## Task details
From the first line to the last, write out the records exactly.

[Dataset records]

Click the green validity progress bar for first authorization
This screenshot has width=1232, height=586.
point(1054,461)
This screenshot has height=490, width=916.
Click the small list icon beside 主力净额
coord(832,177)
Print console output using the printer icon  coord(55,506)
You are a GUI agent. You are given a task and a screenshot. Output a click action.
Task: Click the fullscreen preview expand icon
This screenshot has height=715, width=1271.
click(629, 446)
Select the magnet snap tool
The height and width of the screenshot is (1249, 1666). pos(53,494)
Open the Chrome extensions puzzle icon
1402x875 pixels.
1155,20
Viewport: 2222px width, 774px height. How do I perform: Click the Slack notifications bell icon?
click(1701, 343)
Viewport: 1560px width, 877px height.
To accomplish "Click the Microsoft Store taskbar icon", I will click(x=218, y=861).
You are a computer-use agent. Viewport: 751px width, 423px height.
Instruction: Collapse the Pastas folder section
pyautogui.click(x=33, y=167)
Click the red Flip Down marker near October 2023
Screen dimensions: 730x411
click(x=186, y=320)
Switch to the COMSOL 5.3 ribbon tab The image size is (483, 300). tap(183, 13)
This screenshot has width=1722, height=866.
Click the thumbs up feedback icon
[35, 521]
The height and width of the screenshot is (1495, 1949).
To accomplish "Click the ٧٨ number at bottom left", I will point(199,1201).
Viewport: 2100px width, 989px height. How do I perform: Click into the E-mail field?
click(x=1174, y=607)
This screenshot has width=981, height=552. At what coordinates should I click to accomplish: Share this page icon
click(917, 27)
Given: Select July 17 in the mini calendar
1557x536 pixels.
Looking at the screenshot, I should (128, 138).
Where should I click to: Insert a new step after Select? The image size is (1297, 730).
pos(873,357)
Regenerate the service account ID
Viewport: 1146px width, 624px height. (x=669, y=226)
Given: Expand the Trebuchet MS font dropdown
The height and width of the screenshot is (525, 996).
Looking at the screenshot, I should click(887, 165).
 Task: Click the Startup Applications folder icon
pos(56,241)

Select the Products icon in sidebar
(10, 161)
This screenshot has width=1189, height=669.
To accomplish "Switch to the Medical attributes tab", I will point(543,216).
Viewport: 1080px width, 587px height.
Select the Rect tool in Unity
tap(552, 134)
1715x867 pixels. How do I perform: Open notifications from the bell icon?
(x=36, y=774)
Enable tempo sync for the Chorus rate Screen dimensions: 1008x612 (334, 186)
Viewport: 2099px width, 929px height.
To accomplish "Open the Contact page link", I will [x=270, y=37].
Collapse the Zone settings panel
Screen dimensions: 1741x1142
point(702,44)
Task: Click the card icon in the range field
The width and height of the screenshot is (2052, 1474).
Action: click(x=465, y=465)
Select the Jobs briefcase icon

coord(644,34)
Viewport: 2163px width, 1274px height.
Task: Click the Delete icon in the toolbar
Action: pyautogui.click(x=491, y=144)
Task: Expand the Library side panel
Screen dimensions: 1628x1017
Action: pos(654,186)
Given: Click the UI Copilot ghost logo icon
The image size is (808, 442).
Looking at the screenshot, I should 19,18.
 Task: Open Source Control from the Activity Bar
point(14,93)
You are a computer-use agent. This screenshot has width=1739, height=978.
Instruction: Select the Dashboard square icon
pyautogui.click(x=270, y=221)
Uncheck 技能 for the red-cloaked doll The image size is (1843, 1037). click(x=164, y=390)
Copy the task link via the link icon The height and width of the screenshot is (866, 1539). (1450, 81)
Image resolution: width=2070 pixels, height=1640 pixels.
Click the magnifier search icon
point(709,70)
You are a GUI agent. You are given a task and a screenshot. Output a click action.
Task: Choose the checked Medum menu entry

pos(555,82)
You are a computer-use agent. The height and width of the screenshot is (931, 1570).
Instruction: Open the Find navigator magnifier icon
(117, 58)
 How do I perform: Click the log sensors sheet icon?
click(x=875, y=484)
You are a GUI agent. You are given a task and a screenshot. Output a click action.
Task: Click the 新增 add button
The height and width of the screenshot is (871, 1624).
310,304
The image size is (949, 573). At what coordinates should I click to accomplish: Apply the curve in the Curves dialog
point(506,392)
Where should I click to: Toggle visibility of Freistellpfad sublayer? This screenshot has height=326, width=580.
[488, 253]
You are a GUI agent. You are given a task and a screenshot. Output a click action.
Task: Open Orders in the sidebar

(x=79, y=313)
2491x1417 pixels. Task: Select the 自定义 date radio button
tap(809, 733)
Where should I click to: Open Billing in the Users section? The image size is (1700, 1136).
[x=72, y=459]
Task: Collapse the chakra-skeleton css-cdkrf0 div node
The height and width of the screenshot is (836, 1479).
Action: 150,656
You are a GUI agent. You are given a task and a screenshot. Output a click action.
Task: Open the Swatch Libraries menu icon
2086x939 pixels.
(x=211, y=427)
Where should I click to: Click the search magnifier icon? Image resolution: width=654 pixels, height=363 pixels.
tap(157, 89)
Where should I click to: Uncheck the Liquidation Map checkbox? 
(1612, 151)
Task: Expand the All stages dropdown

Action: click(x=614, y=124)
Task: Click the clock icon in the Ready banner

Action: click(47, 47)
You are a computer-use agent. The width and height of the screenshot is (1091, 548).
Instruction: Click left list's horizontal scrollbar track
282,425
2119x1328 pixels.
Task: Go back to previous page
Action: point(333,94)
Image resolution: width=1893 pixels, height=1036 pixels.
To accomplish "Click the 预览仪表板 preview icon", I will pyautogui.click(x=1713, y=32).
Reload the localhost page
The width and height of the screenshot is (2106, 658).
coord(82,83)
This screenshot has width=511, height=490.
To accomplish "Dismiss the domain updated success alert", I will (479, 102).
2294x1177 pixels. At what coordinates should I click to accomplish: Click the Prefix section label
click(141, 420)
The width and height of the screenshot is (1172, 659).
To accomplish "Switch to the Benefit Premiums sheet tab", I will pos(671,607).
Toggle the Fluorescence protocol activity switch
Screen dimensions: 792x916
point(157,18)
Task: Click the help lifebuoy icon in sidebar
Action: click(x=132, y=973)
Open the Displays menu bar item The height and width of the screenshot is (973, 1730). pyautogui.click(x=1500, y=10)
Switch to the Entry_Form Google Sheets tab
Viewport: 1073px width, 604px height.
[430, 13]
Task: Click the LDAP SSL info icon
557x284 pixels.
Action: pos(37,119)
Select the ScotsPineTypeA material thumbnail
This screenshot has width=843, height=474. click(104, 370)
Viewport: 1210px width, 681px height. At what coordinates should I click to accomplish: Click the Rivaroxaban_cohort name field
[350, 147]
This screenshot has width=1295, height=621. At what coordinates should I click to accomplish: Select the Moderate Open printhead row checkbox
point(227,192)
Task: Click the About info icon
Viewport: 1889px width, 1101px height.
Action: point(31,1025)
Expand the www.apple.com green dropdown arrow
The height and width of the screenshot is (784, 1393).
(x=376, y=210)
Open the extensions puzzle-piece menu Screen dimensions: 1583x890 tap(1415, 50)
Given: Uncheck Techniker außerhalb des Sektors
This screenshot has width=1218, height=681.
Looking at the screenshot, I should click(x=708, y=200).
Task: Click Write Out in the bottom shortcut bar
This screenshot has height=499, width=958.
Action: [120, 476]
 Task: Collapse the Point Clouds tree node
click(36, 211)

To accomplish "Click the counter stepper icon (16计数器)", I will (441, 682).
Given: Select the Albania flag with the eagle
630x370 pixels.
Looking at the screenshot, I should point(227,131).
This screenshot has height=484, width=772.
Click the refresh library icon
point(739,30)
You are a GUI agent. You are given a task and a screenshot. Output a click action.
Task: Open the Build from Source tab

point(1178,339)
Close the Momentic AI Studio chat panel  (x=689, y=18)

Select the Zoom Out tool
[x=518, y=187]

[/Dataset records]

## Output for this task
Click the green validity progress bar for first authorization
This screenshot has width=1232, height=586.
point(1054,461)
This screenshot has height=490, width=916.
Click the small list icon beside 主力净额
coord(832,177)
Print console output using the printer icon  coord(55,506)
You are a GUI agent. You are given a task and a screenshot. Output a click action.
Task: Click the fullscreen preview expand icon
This screenshot has height=715, width=1271.
click(629, 446)
Select the magnet snap tool
The height and width of the screenshot is (1249, 1666). pos(53,494)
Open the Chrome extensions puzzle icon
1402x875 pixels.
1155,20
Viewport: 2222px width, 774px height. How do I perform: Click the Slack notifications bell icon?
click(1701, 343)
Viewport: 1560px width, 877px height.
To accomplish "Click the Microsoft Store taskbar icon", I will click(x=218, y=861).
You are a computer-use agent. Viewport: 751px width, 423px height.
Instruction: Collapse the Pastas folder section
pyautogui.click(x=33, y=167)
Click the red Flip Down marker near October 2023
Screen dimensions: 730x411
click(x=186, y=320)
Switch to the COMSOL 5.3 ribbon tab The image size is (483, 300). tap(183, 13)
This screenshot has width=1722, height=866.
Click the thumbs up feedback icon
[35, 521]
The height and width of the screenshot is (1495, 1949).
To accomplish "Click the ٧٨ number at bottom left", I will point(199,1201).
Viewport: 2100px width, 989px height. How do I perform: Click into the E-mail field?
click(x=1174, y=607)
This screenshot has width=981, height=552. At what coordinates should I click to accomplish: Share this page icon
click(917, 27)
Given: Select July 17 in the mini calendar
1557x536 pixels.
Looking at the screenshot, I should (128, 138).
Where should I click to: Insert a new step after Select? The image size is (1297, 730).
pos(873,357)
Regenerate the service account ID
Viewport: 1146px width, 624px height. (x=669, y=226)
Given: Expand the Trebuchet MS font dropdown
The height and width of the screenshot is (525, 996).
Looking at the screenshot, I should click(887, 165).
 Task: Click the Startup Applications folder icon
pos(56,241)

Select the Products icon in sidebar
(10, 161)
This screenshot has width=1189, height=669.
To accomplish "Switch to the Medical attributes tab", I will point(543,216).
Viewport: 1080px width, 587px height.
Select the Rect tool in Unity
tap(552, 134)
1715x867 pixels. How do I perform: Open notifications from the bell icon?
(x=36, y=774)
Enable tempo sync for the Chorus rate Screen dimensions: 1008x612 (334, 186)
Viewport: 2099px width, 929px height.
To accomplish "Open the Contact page link", I will [x=270, y=37].
Collapse the Zone settings panel
Screen dimensions: 1741x1142
point(702,44)
Task: Click the card icon in the range field
The width and height of the screenshot is (2052, 1474).
Action: click(x=465, y=465)
Select the Jobs briefcase icon

coord(644,34)
Viewport: 2163px width, 1274px height.
Task: Click the Delete icon in the toolbar
Action: pyautogui.click(x=491, y=144)
Task: Expand the Library side panel
Screen dimensions: 1628x1017
Action: pos(654,186)
Given: Click the UI Copilot ghost logo icon
The image size is (808, 442).
Looking at the screenshot, I should 19,18.
 Task: Open Source Control from the Activity Bar
point(14,93)
You are a computer-use agent. This screenshot has width=1739, height=978.
Instruction: Select the Dashboard square icon
pyautogui.click(x=270, y=221)
Uncheck 技能 for the red-cloaked doll The image size is (1843, 1037). click(x=164, y=390)
Copy the task link via the link icon The height and width of the screenshot is (866, 1539). (1450, 81)
Image resolution: width=2070 pixels, height=1640 pixels.
Click the magnifier search icon
point(709,70)
You are a GUI agent. You are given a task and a screenshot. Output a click action.
Task: Choose the checked Medum menu entry

pos(555,82)
You are a computer-use agent. The height and width of the screenshot is (931, 1570).
Instruction: Open the Find navigator magnifier icon
(117, 58)
 How do I perform: Click the log sensors sheet icon?
click(x=875, y=484)
You are a GUI agent. You are given a task and a screenshot. Output a click action.
Task: Click the 新增 add button
The height and width of the screenshot is (871, 1624).
310,304
The image size is (949, 573). At what coordinates should I click to accomplish: Apply the curve in the Curves dialog
point(506,392)
Where should I click to: Toggle visibility of Freistellpfad sublayer? This screenshot has height=326, width=580.
[488, 253]
You are a GUI agent. You are given a task and a screenshot. Output a click action.
Task: Open Orders in the sidebar

(x=79, y=313)
2491x1417 pixels. Task: Select the 自定义 date radio button
tap(809, 733)
Where should I click to: Open Billing in the Users section? The image size is (1700, 1136).
[x=72, y=459]
Task: Collapse the chakra-skeleton css-cdkrf0 div node
The height and width of the screenshot is (836, 1479).
Action: 150,656
You are a GUI agent. You are given a task and a screenshot. Output a click action.
Task: Open the Swatch Libraries menu icon
2086x939 pixels.
(x=211, y=427)
Where should I click to: Click the search magnifier icon? Image resolution: width=654 pixels, height=363 pixels.
tap(157, 89)
Where should I click to: Uncheck the Liquidation Map checkbox? 
(1612, 151)
Task: Expand the All stages dropdown

Action: click(x=614, y=124)
Task: Click the clock icon in the Ready banner

Action: click(47, 47)
You are a computer-use agent. The width and height of the screenshot is (1091, 548).
Instruction: Click left list's horizontal scrollbar track
282,425
2119x1328 pixels.
Task: Go back to previous page
Action: point(333,94)
Image resolution: width=1893 pixels, height=1036 pixels.
To accomplish "Click the 预览仪表板 preview icon", I will pyautogui.click(x=1713, y=32).
Reload the localhost page
The width and height of the screenshot is (2106, 658).
coord(82,83)
This screenshot has width=511, height=490.
To accomplish "Dismiss the domain updated success alert", I will (479, 102).
2294x1177 pixels. At what coordinates should I click to accomplish: Click the Prefix section label
click(141, 420)
The width and height of the screenshot is (1172, 659).
To accomplish "Switch to the Benefit Premiums sheet tab", I will pos(671,607).
Toggle the Fluorescence protocol activity switch
Screen dimensions: 792x916
point(157,18)
Task: Click the help lifebuoy icon in sidebar
Action: click(x=132, y=973)
Open the Displays menu bar item The height and width of the screenshot is (973, 1730). pyautogui.click(x=1500, y=10)
Switch to the Entry_Form Google Sheets tab
Viewport: 1073px width, 604px height.
[430, 13]
Task: Click the LDAP SSL info icon
557x284 pixels.
Action: pos(37,119)
Select the ScotsPineTypeA material thumbnail
This screenshot has width=843, height=474. click(104, 370)
Viewport: 1210px width, 681px height. At what coordinates should I click to accomplish: Click the Rivaroxaban_cohort name field
[350, 147]
This screenshot has width=1295, height=621. At what coordinates should I click to accomplish: Select the Moderate Open printhead row checkbox
point(227,192)
Task: Click the About info icon
Viewport: 1889px width, 1101px height.
Action: point(31,1025)
Expand the www.apple.com green dropdown arrow
The height and width of the screenshot is (784, 1393).
(x=376, y=210)
Open the extensions puzzle-piece menu Screen dimensions: 1583x890 tap(1415, 50)
Given: Uncheck Techniker außerhalb des Sektors
This screenshot has width=1218, height=681.
Looking at the screenshot, I should click(x=708, y=200).
Task: Click Write Out in the bottom shortcut bar
This screenshot has height=499, width=958.
Action: [120, 476]
 Task: Collapse the Point Clouds tree node
click(36, 211)

To accomplish "Click the counter stepper icon (16计数器)", I will (441, 682).
Given: Select the Albania flag with the eagle
630x370 pixels.
Looking at the screenshot, I should point(227,131).
This screenshot has height=484, width=772.
Click the refresh library icon
point(739,30)
You are a GUI agent. You are given a task and a screenshot. Output a click action.
Task: Open the Build from Source tab

point(1178,339)
Close the Momentic AI Studio chat panel  (x=689, y=18)

Select the Zoom Out tool
[x=518, y=187]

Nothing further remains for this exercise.